This article covers how to build and configure an
application called VTun in order to establish encrypted
tunnels between remote intranets.
What the Network Looks Like
Imagine a fictitious company named Cool Widgets,
which houses its corporate headquarters in Dallas. It
also has a satellite office in Seattle, where the
production of these widgets takes place. Each office has
one frame relay connection that provides access to the
Internet. Behind each external router lives an external
network using public address space and an internal
network using private address space. A firewall sits
between the external and internal networks. I will use
this network as an example during the configuration of
VTun.
Figure
1 provides an illustration.
The requirement is to connect the two internal
networks, which are using private address space, over
the existing frame relay circuit to the Internet. This
is where VTun can help.
VTun: What and Where
VTun was written by Maxim Krasnyansky and is a fast
and flexible package that allows you to create encrypted
tunnels between hosts. It supports a number of tunnel
types, compression, and traffic shaping. According to
the site, it can run on Linux, Solaris, FreeBSD, and
other BSD clones. I will be using Solaris 2.7 for the
examples in this article.
One host runs vtund as a server and the other host
runs vtund as a client. By default, the server listens
on port 5000. Keep this in mind ,as your network most
likely contains one or more firewalls and VTun traffic
will need to be permitted.
VTun can be downloaded from http://vtun.sourceforge.net/download.html.
. There is a 3.x version presently in the development
stages, but the current stable version is 2.3, which is
used in this article. First, download the source tarball
named vtun-2.3.tar.gz.
You will also want to download the following:
Source for the Universal TUN/TAP driver at http://vtun.sourceforge.net/tun/index.html.

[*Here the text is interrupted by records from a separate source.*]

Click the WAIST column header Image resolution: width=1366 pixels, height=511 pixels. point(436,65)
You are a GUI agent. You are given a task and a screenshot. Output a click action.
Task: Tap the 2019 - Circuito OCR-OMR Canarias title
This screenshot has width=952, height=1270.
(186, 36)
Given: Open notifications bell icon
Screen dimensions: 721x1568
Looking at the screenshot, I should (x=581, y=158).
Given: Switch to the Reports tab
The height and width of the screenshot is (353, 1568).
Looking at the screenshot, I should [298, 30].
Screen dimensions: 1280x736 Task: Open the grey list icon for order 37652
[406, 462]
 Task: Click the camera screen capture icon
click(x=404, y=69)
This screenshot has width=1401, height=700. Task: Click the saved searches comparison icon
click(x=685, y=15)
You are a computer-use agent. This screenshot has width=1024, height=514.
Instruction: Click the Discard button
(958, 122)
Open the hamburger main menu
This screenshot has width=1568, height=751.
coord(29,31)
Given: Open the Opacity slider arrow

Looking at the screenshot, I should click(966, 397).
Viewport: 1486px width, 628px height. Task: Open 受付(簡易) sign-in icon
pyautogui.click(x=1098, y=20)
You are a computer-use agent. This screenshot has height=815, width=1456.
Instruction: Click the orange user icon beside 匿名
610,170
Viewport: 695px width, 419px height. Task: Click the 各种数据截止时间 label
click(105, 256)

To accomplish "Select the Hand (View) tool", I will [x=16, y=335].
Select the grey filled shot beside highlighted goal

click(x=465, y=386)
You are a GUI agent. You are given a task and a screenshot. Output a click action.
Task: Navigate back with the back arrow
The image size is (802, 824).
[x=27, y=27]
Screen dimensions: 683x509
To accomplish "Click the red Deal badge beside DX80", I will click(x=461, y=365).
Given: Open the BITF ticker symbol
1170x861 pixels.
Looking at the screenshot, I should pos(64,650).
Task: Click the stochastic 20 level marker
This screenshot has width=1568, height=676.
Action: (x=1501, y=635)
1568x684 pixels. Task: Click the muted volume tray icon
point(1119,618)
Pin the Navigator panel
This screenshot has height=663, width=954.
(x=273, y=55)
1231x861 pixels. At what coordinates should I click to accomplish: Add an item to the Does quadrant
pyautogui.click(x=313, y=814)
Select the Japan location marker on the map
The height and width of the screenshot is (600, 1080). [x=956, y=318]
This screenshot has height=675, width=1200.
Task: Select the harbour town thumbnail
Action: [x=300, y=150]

OpenSSL 0.9.5a located at http://www.openssl.org/. You will also
need the zlib compression library if
you do not already have it.
Compiling
You should now have at least the following three
files:
vtun-2.3.tar.gz - VTun source code
tun-1.0.tar.gz
- Universal TUN/TAP driver source code
openssl-0.9.5a.tar.gz - OpenSSL source code
Copy these files into a temporary directory and
expand them:
# cp openssl-0.9.5a.tar.gz tun-1.0.tar.gz vtun-2.3.tar.gz /var/tmp
# cd /var/tmp
# gzip -d *.gz
# tar xvf vtun-2.3.tar
# tar xvf tun-1.0.tar
# tar xvf openssl-0.9.5a.tar
Build OpenSSL: # cd openssl-0.9.5a
# ./config --prefix=/usr/local --openssldir=/usr/local/openssl
# make
# make test
# make install
If you encounter any errors, check out the README
file for specific platform issues.
Build the Universal TUN/TAP driver: # cd tun-1.0
# ./configure
# make install
On Solaris, everything is automatic after running
make install. If you are using a
different platform, the README includes all the commands
you will need to execute.
Build VTun: # ./configure --with-ssl-lib=/usr/local/lib --with-ssl-headers=/usr/local/include/openssl
# make
# make install
Again, if you have any compile time problems
please check out the README. Everything compiled
smoothly for me on a number of Solaris 2.7 machines.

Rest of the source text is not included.